[TESTO FORNITO]
===

Non c’è dubbio che le prime camere di decompressione sono apparse nell’uso corrente per il trattamento delle embolie di palombari e cassonisti che pur se con metodi e scopi diversi, lavoravano nelle stesse condizioni disagiate e respiravano aria compressa.

Questo fatto induce tutta una serie di fenomeni fisiologici causando quella che una volta si chiamava malattia dei cassonisti, embolia, M.D.D. la cui unica terapia è la ricompressione.

Come abbiamo visto nell’articolo precedente, all’origine, e cioè verso la metà del 1800, le camere iperbariche impiegate nella medicina classica per curare problemi respiratori, erano realizzate come vere e proprie stanze con tanto di poltrone, tendaggi etc., le pressioni in gioco erano molto basse.

Nel campo lavorativo invece le camere venivano usate per decomprimere i cassonisti che avevano sostenuto un turno lavorativo in profondità; queste inizialmente erano dei locali in cui i soggetti entravano, si sedevano su panche di legno o di ferro e quindi venivano decompressi.

Naturalmente quelli che li sostituivano facevano la manovra inversa, entravano, venivano pressurizzati e quindi andavano a lavorare sul fondo di fiumi e laghi per costruire opere di sostentamento strutturale di ponti o banchine portuali.

Le decompressioni sia dei cassonisti che dei palombari venivano eseguite ad aria secondo le tabelle di Haldane.

===

[DATI FORNITI]
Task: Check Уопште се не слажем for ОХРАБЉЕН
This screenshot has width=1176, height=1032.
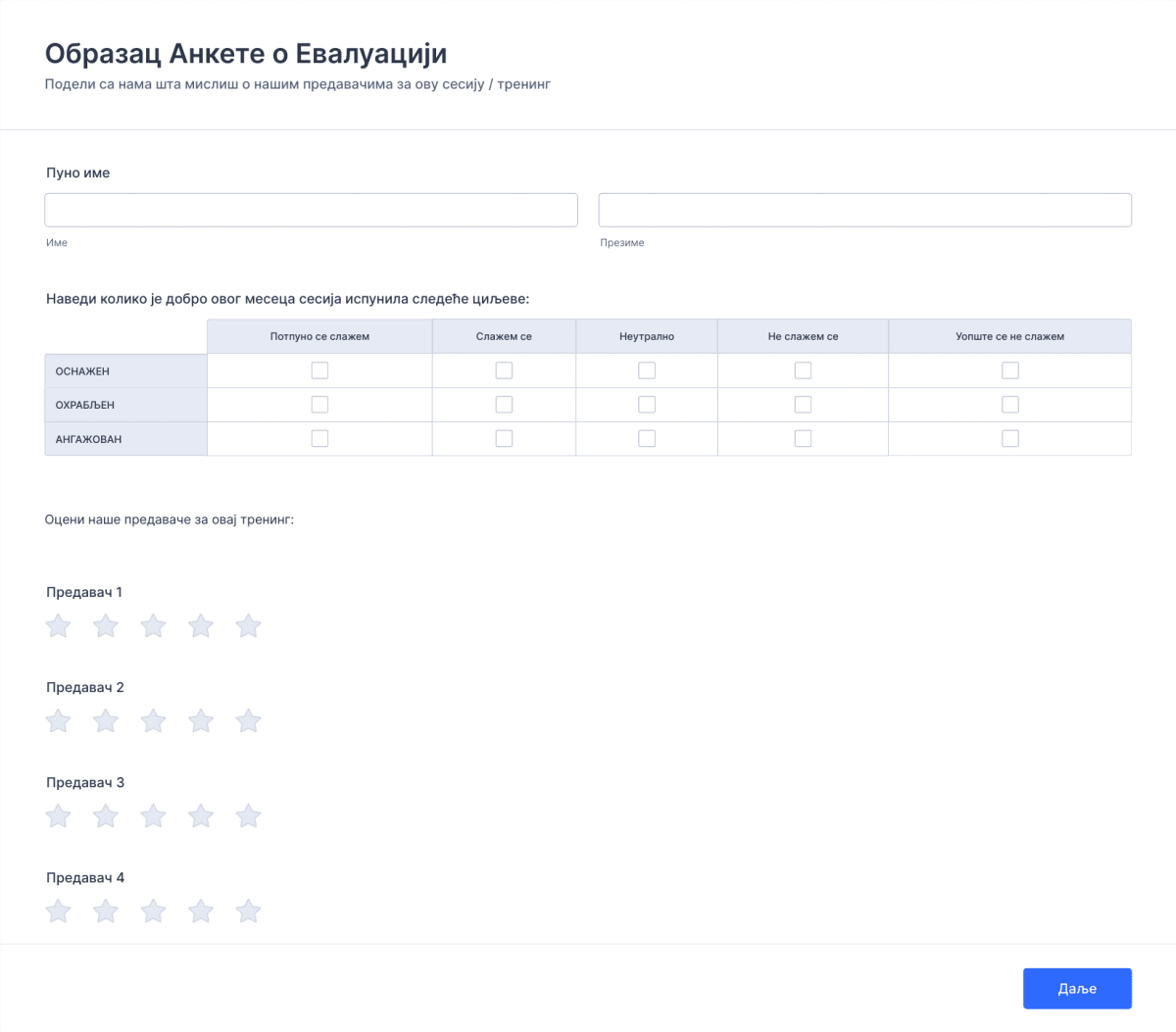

===

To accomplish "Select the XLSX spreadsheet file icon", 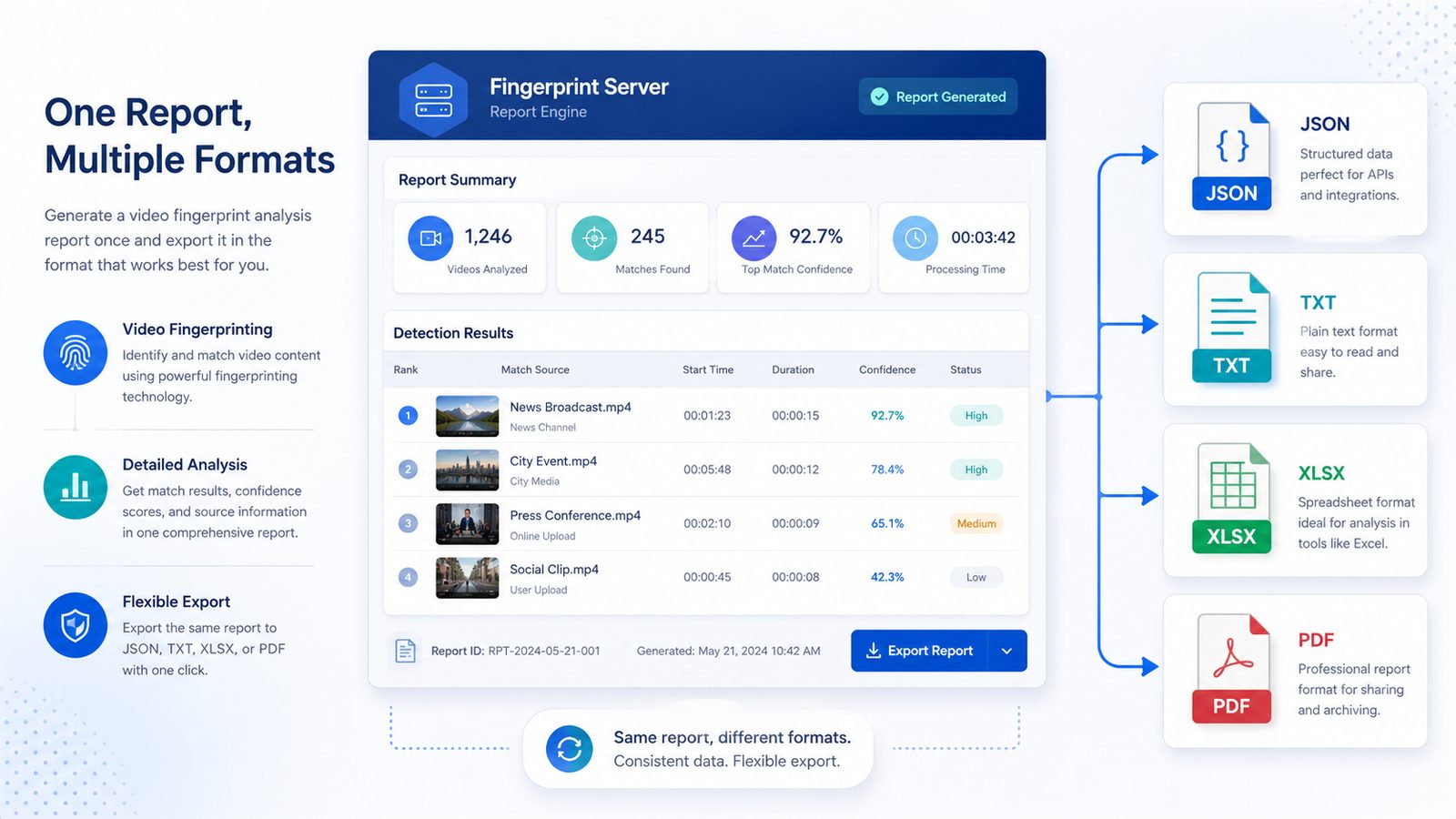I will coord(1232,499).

===

[ATTIVITÀ A]
Nel testo sulle camere di decompressione, come venivano eseguite le decompressioni di cassonisti e palombari?
[ATTIVITÀ B]
Prosegui il testo sulle camere di decompressione dopo la sua ultima frase.

[RISPOSTA A]
Venivano eseguite ad aria secondo le tabelle di Haldane.

[RISPOSTA B]
Le camere di decompressione cominciano a diffondersi nel mondo in seguito allo sviluppo sia civile che militare. Le primitive strutture vengono di anno in anno migliorate ed aggiornate.

Le camere erano dotate di una o due garitte di accesso, di passaoggetti, di oblò e di sedili in lamiera e permettevano ai soggetti di stare seduti; era previsto un sistema di erogazione di ossigeno tramite boccaglio a flusso continuo regolato da un quadro di distribuzione esterno.

Nelle camere era presente anche un sistema di illuminazione interno ed anche di comunicazione telefonica; valvole e manometri erano presenti sia sul quadro di manovra esterno che all’interno di ogni locale in modo che le manovre di compressione e/o decompressione potessero essere effettuate anche dall’interno.

Dopo la seconda guerra mondiale, l’attività dei palombari subisce un incremento fortissimo sia per l’attività di bonifica dei porti che per il recupero delle navi affondate; conseguentemente anche l’incidenza dei casi di embolia dei palombari e dei primi subacquei aumentò.

Persino l’I.N.A.I.L.  (Istituto Nazionale delle Assicurazioni sugli Infortuni del Lavoro) comincia a dotare i suoi centri di assistenza dapprima con camere monoposto, poi con centri mobili e fissi di camere di decompressione.

Dal 1960 al 1970 si diffondono vari tipi di camere iperbariche e prende il via la grande avventura dell’OFF-SHORE nel mare del nord che porterà ad uno sviluppo incredibile della tecnologia subacquea sia dal punto di vista fisiologico che da quello tecnico. È necessario lavorare normalmente a 200 m sul fondo del mare con continuità per perforare, intestare e convogliare il petrolio verso quelle nazioni che si affacciano su questo immenso giacimento di oro nero.

Ed infatti è proprio la grande disponibilità finanziaria delle compagnie petrolifere che agevola questa crescita di tecnologia fino al suo culmine nel finire degli anni ’70.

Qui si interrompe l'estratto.